# HOW TO COMPLETE THIS TASK
Write out the listing below exactly, beginning at its first line and ending with the line that contains "Task: Click the prompt".

(RECORDS PROVIDED)

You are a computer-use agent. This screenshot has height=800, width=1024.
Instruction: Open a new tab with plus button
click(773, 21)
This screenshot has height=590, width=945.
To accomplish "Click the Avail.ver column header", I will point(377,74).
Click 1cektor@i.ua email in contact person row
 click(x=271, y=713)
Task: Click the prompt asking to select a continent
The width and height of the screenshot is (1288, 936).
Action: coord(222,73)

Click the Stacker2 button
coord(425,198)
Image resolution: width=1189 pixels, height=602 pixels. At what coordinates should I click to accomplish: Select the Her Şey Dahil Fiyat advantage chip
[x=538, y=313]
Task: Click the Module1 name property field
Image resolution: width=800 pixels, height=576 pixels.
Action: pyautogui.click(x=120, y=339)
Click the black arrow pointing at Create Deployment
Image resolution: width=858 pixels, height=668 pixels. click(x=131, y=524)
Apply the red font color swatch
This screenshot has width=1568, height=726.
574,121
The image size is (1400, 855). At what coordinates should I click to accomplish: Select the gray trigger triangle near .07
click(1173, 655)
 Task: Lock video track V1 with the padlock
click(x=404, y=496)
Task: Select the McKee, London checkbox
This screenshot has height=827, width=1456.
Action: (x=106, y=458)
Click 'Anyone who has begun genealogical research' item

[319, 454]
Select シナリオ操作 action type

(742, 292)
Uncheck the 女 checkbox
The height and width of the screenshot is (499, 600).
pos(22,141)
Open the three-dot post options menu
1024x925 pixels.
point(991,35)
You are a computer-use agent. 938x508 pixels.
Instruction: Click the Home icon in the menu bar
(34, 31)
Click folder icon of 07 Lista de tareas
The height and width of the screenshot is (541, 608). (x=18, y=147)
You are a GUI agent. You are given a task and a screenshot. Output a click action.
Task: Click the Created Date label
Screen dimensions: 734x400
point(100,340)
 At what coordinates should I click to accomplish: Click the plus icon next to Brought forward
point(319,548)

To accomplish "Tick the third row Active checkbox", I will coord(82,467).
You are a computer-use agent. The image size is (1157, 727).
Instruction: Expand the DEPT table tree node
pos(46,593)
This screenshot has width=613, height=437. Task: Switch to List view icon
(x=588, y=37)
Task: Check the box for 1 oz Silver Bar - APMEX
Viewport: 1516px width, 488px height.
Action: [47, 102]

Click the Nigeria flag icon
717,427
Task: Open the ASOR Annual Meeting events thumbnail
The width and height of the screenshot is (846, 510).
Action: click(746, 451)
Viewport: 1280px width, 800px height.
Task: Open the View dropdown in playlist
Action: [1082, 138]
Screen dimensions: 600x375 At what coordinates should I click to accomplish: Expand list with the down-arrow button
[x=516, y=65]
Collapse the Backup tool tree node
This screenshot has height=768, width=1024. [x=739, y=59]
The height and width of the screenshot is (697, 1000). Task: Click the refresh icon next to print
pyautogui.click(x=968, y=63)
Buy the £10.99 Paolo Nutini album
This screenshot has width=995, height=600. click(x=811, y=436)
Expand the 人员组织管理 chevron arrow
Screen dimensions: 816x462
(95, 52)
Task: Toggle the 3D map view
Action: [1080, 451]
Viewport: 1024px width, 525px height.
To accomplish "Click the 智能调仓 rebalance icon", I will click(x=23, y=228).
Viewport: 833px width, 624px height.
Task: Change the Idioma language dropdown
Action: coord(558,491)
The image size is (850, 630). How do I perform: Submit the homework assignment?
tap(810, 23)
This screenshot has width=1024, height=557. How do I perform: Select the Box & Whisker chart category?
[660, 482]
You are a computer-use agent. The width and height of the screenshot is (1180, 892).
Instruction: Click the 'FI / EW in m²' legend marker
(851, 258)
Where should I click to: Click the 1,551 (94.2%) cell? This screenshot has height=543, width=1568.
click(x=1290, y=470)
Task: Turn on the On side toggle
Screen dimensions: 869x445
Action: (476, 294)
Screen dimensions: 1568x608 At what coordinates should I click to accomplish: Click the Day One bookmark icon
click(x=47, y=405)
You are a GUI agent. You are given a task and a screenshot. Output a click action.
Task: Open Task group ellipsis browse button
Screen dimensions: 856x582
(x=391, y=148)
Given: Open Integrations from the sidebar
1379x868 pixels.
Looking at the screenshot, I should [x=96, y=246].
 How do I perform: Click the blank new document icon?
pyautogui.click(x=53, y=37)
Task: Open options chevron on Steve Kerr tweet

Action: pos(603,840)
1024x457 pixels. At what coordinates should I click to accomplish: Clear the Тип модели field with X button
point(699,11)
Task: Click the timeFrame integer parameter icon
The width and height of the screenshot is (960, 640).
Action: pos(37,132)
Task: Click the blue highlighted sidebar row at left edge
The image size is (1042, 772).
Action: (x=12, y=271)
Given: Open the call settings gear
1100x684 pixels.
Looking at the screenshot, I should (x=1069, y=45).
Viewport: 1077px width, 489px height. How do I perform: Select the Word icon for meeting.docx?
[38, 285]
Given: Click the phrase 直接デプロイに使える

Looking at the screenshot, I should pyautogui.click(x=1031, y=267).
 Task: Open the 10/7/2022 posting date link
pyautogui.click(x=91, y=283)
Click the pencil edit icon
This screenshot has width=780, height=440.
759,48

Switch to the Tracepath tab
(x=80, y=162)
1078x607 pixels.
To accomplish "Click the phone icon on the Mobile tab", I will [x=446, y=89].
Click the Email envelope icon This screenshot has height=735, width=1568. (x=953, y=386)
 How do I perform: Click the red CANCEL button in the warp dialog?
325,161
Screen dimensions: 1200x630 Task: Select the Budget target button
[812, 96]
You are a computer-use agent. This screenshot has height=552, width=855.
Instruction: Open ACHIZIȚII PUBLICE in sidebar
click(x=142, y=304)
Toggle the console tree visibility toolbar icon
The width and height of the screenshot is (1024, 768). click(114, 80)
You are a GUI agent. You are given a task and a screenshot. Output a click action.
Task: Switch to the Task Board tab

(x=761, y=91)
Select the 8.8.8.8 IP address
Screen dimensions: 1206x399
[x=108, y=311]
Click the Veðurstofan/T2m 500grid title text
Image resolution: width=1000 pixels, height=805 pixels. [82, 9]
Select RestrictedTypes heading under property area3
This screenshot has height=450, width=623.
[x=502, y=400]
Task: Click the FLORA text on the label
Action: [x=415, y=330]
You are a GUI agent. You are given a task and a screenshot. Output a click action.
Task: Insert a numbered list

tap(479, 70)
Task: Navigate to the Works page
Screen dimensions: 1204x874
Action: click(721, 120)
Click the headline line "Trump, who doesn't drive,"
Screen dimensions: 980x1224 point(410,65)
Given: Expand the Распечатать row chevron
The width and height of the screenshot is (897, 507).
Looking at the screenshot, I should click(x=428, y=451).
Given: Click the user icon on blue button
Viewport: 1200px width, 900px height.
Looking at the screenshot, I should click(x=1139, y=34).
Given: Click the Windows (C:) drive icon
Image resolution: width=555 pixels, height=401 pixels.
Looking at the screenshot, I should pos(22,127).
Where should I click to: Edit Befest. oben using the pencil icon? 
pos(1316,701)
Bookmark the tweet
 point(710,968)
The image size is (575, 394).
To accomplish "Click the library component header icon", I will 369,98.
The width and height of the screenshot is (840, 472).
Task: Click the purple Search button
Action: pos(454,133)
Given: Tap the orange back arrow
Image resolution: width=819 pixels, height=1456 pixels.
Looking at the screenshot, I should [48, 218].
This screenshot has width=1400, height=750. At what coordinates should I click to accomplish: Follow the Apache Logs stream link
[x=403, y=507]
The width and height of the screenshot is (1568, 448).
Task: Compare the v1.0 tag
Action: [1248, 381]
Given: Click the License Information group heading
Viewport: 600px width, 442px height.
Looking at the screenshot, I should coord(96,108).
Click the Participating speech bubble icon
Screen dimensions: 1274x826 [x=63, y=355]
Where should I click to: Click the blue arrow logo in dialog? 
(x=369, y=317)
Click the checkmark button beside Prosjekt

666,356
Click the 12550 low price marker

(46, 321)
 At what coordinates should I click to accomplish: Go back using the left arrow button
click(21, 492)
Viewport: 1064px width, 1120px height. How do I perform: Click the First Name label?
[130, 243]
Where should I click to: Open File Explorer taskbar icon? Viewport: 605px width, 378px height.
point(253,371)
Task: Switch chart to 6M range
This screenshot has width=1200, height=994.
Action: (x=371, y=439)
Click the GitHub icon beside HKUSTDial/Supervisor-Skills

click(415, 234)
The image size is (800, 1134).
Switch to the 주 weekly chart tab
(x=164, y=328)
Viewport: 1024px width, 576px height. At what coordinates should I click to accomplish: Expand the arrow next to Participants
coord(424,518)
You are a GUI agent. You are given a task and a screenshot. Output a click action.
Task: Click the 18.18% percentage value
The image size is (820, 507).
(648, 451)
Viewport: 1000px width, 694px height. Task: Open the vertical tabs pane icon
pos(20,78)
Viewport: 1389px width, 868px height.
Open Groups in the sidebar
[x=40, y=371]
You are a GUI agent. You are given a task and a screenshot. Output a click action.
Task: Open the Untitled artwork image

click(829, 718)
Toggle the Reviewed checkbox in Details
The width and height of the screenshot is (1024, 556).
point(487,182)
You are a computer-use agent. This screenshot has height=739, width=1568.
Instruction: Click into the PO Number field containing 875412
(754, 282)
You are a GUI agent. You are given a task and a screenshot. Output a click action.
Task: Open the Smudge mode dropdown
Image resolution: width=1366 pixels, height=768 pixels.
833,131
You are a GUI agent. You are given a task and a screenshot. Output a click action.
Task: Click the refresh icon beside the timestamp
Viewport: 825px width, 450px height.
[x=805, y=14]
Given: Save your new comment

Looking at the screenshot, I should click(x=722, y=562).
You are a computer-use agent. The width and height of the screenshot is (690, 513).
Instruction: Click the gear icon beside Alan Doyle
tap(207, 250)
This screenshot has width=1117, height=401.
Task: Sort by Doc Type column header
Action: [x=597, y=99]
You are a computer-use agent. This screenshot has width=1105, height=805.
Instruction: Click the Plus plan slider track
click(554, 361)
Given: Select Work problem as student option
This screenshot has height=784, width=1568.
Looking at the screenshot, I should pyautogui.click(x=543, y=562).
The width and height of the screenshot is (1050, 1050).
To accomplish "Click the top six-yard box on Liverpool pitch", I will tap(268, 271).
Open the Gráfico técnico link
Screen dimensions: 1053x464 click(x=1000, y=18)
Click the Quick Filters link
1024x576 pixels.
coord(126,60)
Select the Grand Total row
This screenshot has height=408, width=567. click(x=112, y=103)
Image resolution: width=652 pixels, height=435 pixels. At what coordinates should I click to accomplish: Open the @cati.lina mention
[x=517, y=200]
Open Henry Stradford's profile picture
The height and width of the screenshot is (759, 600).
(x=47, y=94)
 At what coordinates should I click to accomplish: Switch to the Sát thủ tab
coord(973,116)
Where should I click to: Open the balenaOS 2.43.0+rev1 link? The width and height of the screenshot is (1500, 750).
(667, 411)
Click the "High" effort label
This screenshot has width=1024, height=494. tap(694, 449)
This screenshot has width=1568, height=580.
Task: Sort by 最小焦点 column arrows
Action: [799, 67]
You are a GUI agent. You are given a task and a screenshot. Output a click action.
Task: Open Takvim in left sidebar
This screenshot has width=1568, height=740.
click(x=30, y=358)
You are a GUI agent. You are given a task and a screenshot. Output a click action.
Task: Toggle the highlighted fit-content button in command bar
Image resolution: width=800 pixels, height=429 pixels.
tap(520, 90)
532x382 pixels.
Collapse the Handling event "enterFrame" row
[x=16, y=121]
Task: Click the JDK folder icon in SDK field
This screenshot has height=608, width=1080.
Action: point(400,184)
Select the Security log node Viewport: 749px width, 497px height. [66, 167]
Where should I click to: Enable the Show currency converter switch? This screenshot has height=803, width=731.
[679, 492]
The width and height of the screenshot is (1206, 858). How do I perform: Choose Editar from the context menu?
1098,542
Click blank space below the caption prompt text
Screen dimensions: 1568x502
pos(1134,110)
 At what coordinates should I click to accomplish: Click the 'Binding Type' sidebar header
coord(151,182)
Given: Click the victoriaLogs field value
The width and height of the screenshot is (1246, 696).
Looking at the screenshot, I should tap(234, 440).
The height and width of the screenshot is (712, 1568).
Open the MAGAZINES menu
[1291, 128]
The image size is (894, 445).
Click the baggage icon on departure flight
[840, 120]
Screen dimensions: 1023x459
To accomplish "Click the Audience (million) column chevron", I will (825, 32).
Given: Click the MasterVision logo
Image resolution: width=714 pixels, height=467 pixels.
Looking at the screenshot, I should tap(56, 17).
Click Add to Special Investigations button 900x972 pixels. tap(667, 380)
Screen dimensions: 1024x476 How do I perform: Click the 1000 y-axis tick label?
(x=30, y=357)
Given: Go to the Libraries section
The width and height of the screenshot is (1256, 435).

(End RECORDS PROVIDED)

# ANSWER TO THIS EXERCISE
You are a computer-use agent. This screenshot has height=800, width=1024.
Instruction: Open a new tab with plus button
click(773, 21)
This screenshot has height=590, width=945.
To accomplish "Click the Avail.ver column header", I will point(377,74).
Click 1cektor@i.ua email in contact person row
 click(x=271, y=713)
Task: Click the prompt asking to select a continent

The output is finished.